Fletcher: Wit without Money.
Samuel Pepys was the son of a tailor of the city of London; and although he affected much gentility when he himself prospered, he was honest enough to confess, in cipher and short-hand which he thought nobody could read, that let others say of his family what they might, he for his own part did not believe that it was of anything like gentle descent. Notwithstanding this confession, our friend Samuel had something within him of the aristocratic cobbler who, in the ‘Taming of the Shrew,’ makes inebriate boast that “the Slys came in with Richard Conqueror!”
As Pepys was born in 1632, and his sartorial sire did not retire from his useful occupation until 1660, Samuel, the elder surviving son of a family which reckoned of offspring a dozen save one, must have had considerable homely experience of a humble life. The elder Pepys, having inherited a small landed property at Brampton, near Huntingdon, of some forty pounds a year, enjoyed his condition of modified squireship for the liberal term of twenty years. It was but a poor condition after all, and the retired tailor was often compelled to have recourse to his son, who sometimes gave him money, now and then bestowed upon him an innutritive compassion, and on one occasion magnifically endowed him with a pair of old shoes!
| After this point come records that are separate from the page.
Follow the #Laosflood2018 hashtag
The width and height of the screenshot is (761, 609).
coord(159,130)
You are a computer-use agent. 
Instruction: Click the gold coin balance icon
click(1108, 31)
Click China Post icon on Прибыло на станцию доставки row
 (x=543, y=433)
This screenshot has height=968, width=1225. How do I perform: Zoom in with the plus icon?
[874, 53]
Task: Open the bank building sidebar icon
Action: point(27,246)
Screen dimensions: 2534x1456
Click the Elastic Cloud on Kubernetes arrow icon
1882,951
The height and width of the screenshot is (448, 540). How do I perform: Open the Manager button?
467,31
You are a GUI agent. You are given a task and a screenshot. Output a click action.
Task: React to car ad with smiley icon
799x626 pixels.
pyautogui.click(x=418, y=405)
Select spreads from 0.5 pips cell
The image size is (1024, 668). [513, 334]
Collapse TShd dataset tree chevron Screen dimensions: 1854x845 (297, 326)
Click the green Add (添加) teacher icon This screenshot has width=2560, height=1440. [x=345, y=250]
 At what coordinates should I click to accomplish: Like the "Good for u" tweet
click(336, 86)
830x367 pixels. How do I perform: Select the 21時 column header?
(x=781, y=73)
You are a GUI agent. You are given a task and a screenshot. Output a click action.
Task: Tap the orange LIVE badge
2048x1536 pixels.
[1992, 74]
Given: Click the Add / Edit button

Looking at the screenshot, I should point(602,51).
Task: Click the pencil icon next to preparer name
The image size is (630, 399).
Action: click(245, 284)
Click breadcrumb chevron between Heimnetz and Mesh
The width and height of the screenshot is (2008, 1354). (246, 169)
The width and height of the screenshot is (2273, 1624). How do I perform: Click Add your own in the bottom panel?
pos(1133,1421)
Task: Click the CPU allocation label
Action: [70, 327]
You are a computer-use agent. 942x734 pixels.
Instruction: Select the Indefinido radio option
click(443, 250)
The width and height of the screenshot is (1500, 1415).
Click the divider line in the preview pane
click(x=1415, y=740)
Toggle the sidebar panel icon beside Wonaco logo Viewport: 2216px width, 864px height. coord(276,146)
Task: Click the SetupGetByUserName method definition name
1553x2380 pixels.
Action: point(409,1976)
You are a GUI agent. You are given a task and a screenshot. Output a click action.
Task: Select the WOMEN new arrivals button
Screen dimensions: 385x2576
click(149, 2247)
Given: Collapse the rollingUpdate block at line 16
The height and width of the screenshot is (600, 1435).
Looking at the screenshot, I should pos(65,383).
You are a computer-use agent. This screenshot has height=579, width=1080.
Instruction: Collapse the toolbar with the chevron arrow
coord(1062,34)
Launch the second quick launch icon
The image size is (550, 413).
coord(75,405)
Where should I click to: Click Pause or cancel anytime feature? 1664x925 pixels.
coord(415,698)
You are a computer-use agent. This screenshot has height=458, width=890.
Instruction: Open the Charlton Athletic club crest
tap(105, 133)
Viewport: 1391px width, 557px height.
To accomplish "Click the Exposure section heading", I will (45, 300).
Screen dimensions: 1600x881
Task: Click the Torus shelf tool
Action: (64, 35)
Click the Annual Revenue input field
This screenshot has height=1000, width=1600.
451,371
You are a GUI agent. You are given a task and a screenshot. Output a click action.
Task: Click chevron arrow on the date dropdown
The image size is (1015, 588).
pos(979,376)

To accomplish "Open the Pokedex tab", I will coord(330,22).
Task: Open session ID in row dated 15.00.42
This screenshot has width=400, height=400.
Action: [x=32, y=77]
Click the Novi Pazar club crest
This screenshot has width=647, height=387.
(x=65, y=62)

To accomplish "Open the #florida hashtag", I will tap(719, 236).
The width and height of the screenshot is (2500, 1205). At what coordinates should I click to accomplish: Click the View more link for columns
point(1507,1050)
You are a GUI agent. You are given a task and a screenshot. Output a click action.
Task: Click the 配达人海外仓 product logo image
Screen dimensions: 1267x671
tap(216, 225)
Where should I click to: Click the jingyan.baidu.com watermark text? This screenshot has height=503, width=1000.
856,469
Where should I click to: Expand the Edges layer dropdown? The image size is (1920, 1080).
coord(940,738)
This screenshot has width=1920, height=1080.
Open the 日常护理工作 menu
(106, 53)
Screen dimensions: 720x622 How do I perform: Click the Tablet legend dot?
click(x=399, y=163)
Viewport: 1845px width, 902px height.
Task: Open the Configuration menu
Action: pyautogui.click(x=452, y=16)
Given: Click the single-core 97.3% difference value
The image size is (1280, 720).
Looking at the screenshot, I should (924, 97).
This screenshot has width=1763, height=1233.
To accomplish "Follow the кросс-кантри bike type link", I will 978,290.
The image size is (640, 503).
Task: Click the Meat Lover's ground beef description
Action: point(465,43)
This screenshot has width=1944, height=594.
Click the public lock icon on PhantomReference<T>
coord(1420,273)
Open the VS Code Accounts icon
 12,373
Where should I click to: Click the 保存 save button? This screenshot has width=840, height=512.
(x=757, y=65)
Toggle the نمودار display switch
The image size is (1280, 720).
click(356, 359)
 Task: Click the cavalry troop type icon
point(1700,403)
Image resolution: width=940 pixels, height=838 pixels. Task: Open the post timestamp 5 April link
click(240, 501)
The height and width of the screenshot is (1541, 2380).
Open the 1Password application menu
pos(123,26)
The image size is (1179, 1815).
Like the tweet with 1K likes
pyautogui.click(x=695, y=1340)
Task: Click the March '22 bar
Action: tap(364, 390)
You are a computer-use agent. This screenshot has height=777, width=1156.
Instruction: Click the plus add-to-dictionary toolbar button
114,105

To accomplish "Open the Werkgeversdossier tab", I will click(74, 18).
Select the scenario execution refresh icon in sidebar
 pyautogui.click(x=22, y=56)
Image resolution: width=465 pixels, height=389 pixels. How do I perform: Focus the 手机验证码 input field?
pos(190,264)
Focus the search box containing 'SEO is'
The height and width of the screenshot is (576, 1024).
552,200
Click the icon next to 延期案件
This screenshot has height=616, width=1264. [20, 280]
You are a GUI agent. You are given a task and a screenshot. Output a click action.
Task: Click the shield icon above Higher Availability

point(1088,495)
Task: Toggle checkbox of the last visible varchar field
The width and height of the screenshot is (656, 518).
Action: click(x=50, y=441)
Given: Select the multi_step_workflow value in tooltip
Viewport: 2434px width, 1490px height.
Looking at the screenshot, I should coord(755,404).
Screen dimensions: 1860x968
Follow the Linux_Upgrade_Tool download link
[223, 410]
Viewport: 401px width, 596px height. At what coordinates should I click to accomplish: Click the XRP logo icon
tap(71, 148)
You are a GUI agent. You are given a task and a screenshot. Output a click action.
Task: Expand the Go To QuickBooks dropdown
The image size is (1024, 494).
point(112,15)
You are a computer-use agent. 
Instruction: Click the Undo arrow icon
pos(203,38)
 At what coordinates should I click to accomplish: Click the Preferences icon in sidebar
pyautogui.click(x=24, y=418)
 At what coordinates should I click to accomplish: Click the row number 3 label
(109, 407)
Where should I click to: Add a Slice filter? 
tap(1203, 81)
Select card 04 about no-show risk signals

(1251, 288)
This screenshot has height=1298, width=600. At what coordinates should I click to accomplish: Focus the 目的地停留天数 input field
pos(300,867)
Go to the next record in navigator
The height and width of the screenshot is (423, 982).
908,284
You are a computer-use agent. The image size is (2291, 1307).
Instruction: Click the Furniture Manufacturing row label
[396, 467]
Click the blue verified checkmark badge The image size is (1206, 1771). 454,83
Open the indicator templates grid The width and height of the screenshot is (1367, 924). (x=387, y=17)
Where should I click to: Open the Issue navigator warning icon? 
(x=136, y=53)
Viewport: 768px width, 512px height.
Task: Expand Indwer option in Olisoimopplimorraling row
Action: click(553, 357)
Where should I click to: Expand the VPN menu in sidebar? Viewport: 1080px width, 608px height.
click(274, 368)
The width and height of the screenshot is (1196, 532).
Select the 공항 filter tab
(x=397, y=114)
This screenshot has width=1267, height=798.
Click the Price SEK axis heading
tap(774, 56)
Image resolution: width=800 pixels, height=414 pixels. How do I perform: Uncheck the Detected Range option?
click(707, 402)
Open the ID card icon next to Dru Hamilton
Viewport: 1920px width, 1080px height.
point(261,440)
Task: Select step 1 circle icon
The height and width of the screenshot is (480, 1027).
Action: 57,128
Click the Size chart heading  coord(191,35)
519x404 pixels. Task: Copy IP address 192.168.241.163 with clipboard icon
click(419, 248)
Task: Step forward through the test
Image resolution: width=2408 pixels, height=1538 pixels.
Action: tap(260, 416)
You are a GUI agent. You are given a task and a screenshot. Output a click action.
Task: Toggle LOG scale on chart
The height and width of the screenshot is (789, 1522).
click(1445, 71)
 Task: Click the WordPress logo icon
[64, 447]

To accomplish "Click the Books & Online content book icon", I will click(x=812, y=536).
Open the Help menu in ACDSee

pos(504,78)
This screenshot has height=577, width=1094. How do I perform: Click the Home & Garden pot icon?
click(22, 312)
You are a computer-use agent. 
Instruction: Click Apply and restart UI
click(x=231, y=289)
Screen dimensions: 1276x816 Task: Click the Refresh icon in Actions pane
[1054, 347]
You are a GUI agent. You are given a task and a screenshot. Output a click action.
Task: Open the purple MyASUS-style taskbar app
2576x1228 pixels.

Old Pepys was still a tailor in the City when Samuel was a sizar at Cambridge, at which seat of learning he obtained the distinction of being reprimanded for being “scandalously overserved with drink yᵉ night before.” It is further remarkable that while his sire was still behind his counter or upon it, the ambitious son, at the age of twenty-three, married a portionless girl of fifteen, with no other possession than the pride of being descended, on the mother’s side, from the Cliffords of Cumberland, and consequently from Henry VII., whose daughter Mary, after being Queen of France, espoused the Duke of Brandon, and from the latter union had issue those two daughters, one of whom became mother of Lady Jane Grey, and the other became wife and mother in the honoured household of the great Cumberland Cliffords. When Aladdin, the tailor’s son of Bagdad, married that sweet princess with the never-to-be-remembered name, two wider extremes scarcely met than when Samuel joined hands with Elizabeth de St. Michael, who brought the blood of Tudor to mingle with that of Pepys.
After all, Pepys the tailor was allied to good blood before, in spite of the self-denying modesty of the son. Sir Edward Montague, afterwards Lord Sandwich, was the cousin of Samuel, and a kinsman worth having; for he lifted young Pepys from his father’s shop-board to the Board of Admiralty. In our own days it would be difficult to find an Earl at the West End who had for his cousin a tailor, or tailor’s son, in the East; and if such relationship did now exist, the occidental noble would show scant alacrity in benefiting his oriental and hard-working kinsman,—unless indeed the latter were an illegitimate son: then the illicit relative would be sure of a post in a public office. It is wonderful how legitimately in some of those offices the interests of England are now served by illegitimate gentlemen,—gentlemen who owe nothing to their scampish sires but the disgrace of their birth, and the good luck of a very desirable appointment.